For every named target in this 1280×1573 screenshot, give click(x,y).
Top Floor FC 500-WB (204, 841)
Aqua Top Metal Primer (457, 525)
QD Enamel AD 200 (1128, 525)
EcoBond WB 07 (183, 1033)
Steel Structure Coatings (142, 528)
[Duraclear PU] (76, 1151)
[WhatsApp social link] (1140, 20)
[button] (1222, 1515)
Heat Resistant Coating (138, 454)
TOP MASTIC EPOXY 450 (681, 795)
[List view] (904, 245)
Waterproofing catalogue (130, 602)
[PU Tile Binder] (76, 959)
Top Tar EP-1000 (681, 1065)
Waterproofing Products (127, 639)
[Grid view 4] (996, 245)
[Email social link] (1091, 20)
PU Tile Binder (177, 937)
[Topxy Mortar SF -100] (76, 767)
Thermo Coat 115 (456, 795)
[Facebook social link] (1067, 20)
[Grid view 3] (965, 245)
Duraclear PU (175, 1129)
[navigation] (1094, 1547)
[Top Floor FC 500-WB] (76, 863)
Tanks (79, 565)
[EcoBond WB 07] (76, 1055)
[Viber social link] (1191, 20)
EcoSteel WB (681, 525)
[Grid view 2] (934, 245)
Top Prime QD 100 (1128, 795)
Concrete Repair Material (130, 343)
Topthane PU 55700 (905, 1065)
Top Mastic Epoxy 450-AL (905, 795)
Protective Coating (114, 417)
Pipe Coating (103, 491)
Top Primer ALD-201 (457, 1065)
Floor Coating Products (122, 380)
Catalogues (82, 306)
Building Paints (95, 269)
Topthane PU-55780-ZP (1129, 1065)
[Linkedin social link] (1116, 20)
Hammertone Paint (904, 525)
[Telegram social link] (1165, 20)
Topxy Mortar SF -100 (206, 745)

...

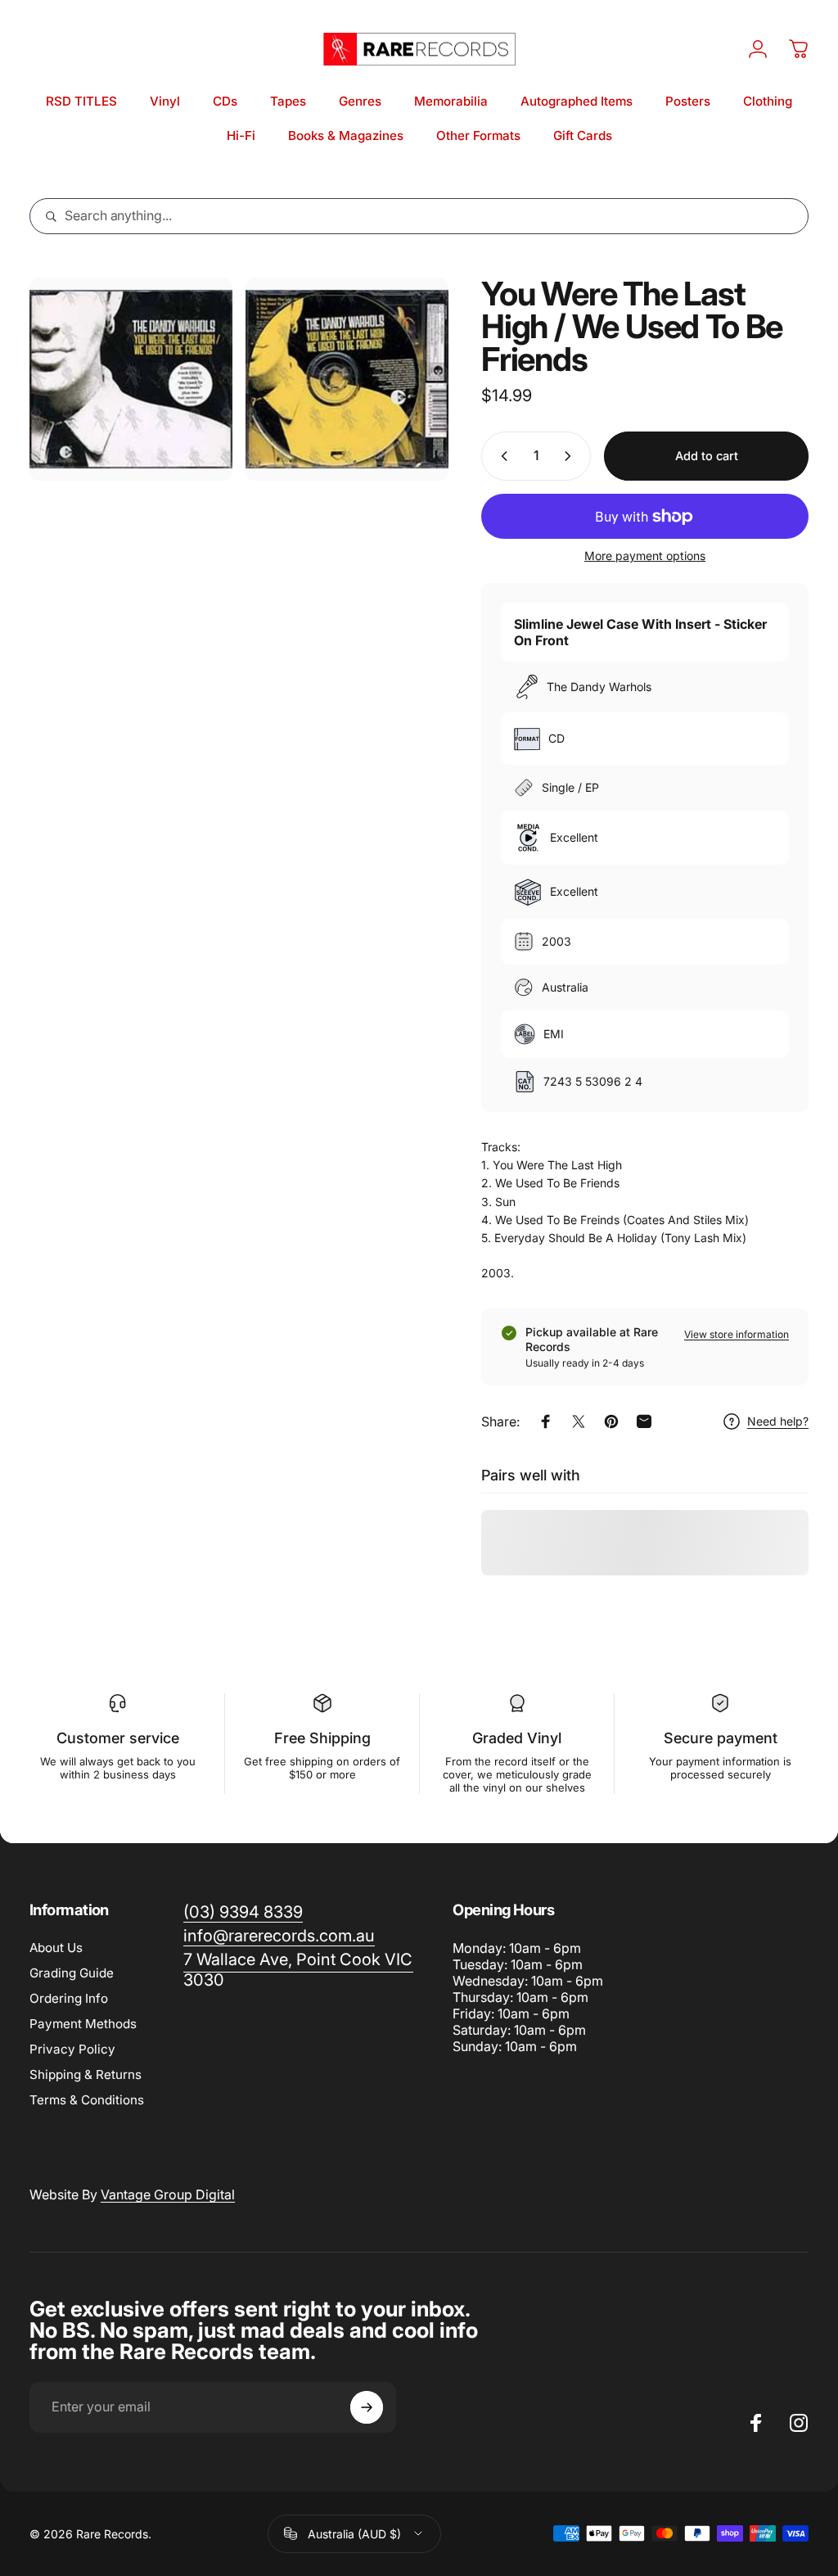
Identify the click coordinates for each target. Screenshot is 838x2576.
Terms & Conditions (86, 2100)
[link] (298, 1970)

◆ WORK INSTRUCTION ◆
Proceeding from the line containing "Waterproofing Products (127, 639)" through the line containing "[Top Floor FC 500-WB] (76, 863)", transcribe the lines above exactly, both end lines included.

◆ YOUR SOLUTION ◆
Waterproofing Products (127, 639)
[Grid view 4] (996, 245)
[Email social link] (1091, 20)
PU Tile Binder (177, 937)
[Topxy Mortar SF -100] (76, 767)
Thermo Coat 115 (456, 795)
[Facebook social link] (1067, 20)
[Grid view 3] (965, 245)
Duraclear PU (175, 1129)
[navigation] (1094, 1547)
[Top Floor FC 500-WB] (76, 863)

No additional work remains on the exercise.